Con la circolare n. 92 pubblicata oggi, l’INPS modifica un orientamento consolidato da oltre quarant’anni sul computo del primo giorno di malattia ai fini della prestazione previdenziale.
La regola finora applicata. L’evento di malattia decorre, in via generale, dalla data di redazione del certificato medico. L’Istituto ammetteva il riconoscimento del giorno immediatamente precedente solo in caso di visita domiciliare, a condizione che il medico valorizzasse il campo “Dichiara di essere ammalato dal…”. Il criterio serviva a non penalizzare il lavoratore quando la visita non avveniva nello stesso giorno della chiamata, tenuto conto della facoltà del medico di medicina generale di effettuare l’accesso domiciliare entro le ore 12.00 del giorno successivo (art. 43, comma 6, ACN 15 gennaio 2026).

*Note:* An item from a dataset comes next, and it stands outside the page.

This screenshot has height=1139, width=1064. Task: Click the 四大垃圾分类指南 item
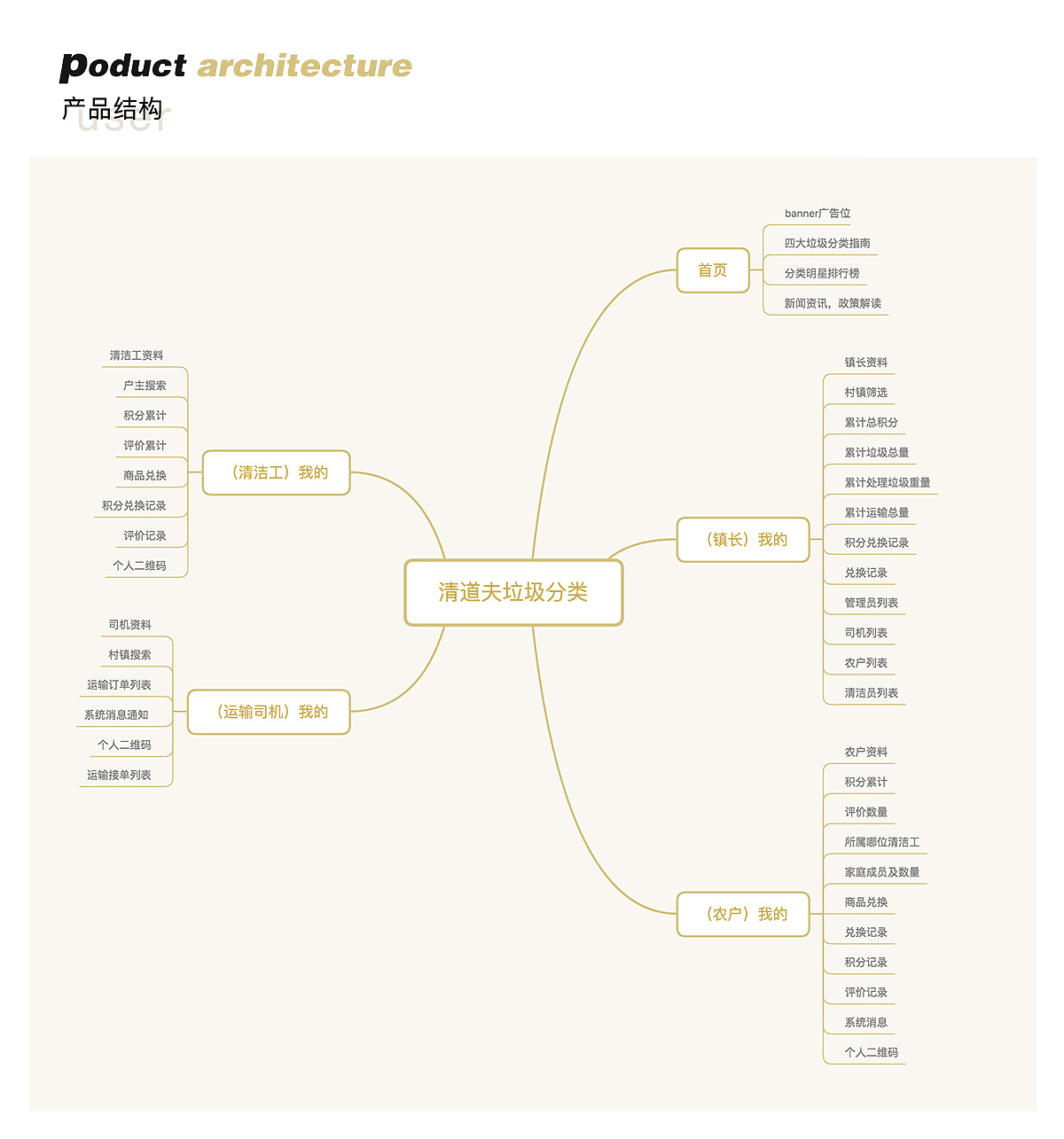coord(827,243)
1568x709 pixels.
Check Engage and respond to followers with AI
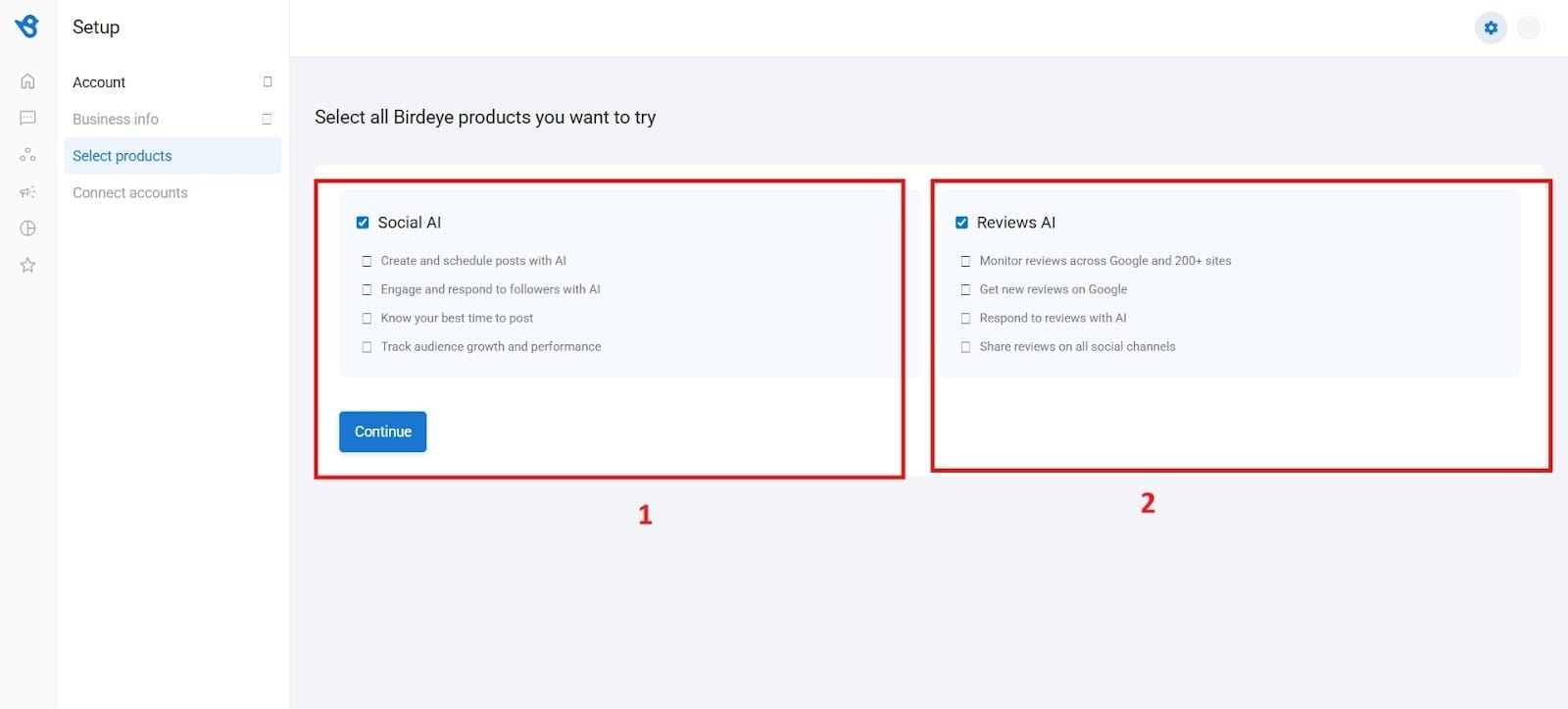367,288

Cosa cambia. Su parere conforme del Ministero del Lavoro, e alla luce della riorganizzazione dell’assistenza territoriale e della prassi ormai diffusa di programmare gli accessi ambulatoriali, l’INPS estende il riconoscimento della tutela previdenziale al giorno immediatamente precedente alla redazione del certificato anche nel caso di visita in ambulatorio.
Le condizioni. Il giorno anticipato non deve essere un festivo infrasettimanale, né cadere di sabato o di domenica: in tali ipotesi opera il servizio di continuità assistenziale. Resta ferma l’esclusione quando la data dichiarata è anteriore di oltre un giorno rispetto al rilascio del certificato. Il criterio vale anche per i certificati di continuazione e di ricaduta ed opera nel rispetto del periodo massimo assistibile.

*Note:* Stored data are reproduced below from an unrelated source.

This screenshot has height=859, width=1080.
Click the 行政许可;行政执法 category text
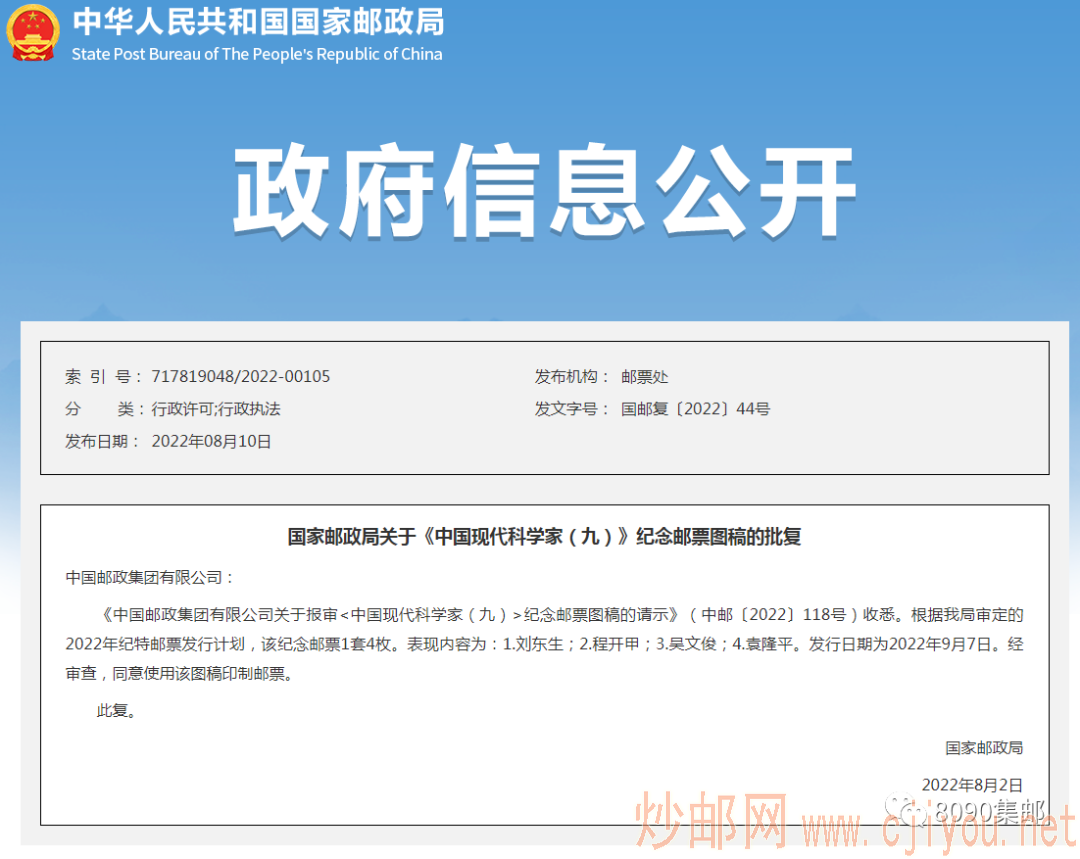pyautogui.click(x=216, y=409)
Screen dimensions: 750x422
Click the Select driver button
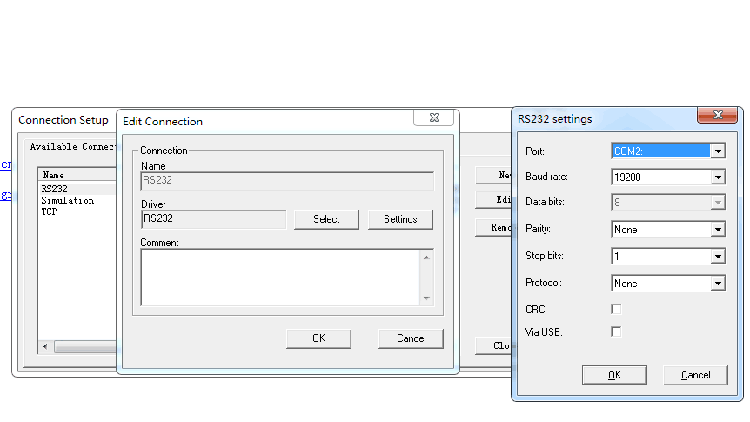pyautogui.click(x=326, y=219)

Perché conta in busta paga. L’individuazione del primo giorno dell’evento non è un dettaglio formale: da essa dipendono il calcolo della carenza (i primi tre giorni non indennizzati dall’INPS e generalmente a carico del datore secondo il CCNL applicato), le percentuali di indennizzo, il periodo massimo indennizzabile e l’eventuale applicazione delle sanzioni, ad esempio per assenza alla visita medica di controllo.
Decorrenza. Le nuove indicazioni si applicano ai certificati a partire dalla data di pubblicazione della circolare.